The acceptability and feasibility of an HIV preexposure prophylaxis (PrEP) trial with young men who have sex with men

Hosek, S. G.; Siberry, G.; Bell, M.; Lally, M.; Kapogiannis, B.; Green, K.; Fernandez, M. I.; Rutledge, B.; Martinez, J.; Garofalo, R.; Wilson, C. M.

J Acquir Immune Defic Syndr. 2013 Oct 19; 62(4):447-56

Abstract

BACKGROUND: This study examined the feasibility of a combination prevention intervention for young men who have sex with men (YMSM), an anticipated target population for HIV preexposure prophylaxis (PrEP). METHODS: Project PrEPare, a pilot study using a randomized 3-arm design, compared an efficacious behavioral HIV prevention intervention (Many Men, Many Voices-3 MV) alone, 3 MV combined with PrEP (tenofovir/emtricitabine), and 3 MV combined with placebo. Eligible participants were 18- to 22-year-old HIV-uninfected men who reported unprotected anal intercourse in the past year. Participants were screened for preliminary eligibility at youth venues and community organizations and were also referred through social networks. Laboratory screening determined final eligibility. Behavioral and biomedical data were collected at baseline and every 4 weeks thereafter for 24 weeks.

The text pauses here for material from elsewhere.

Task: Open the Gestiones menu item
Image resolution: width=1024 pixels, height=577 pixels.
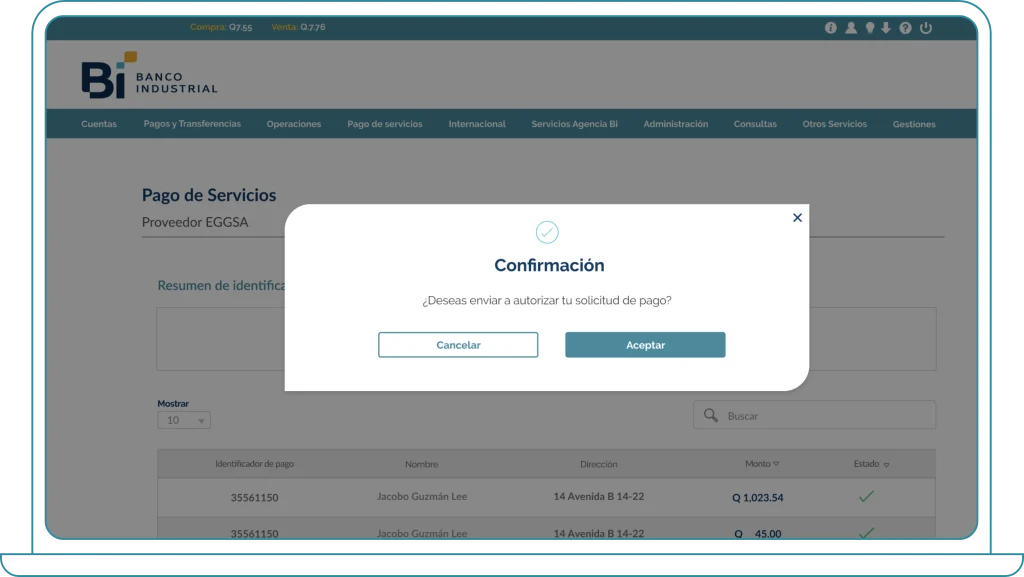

RESULTS: Sixty-eight youth (mean age = 19.97 years; 53% African American, 40% Latino) were enrolled; 58 were randomized. Self-reported medication adherence averaged 62% (range, 43%-83%), whereas rates of detectable tenofovir in plasma of participants in the emtricitabine/tenofovir disoproxil fumarate arm ranged from 63.2% (week 4) to 20% (week 24). There were 5 >/= grade 2 adverse events possibly/probably related to the study medication. Sexual risk behavior declined from baseline to week 24 in all study arms. CONCLUSIONS: The feasibility of enrolling at-risk youth, particularly young men who have sex with men of color, into Project PrEPare has been demonstrated. The acceptability of the group intervention along with counseling and testing was high. Self-reported medication adherence and corresponding plasma drug concentrations were low indicating the need for enhanced adherence counseling. Exploration of PrEP use among youth in nonrandomized open label trials is warranted.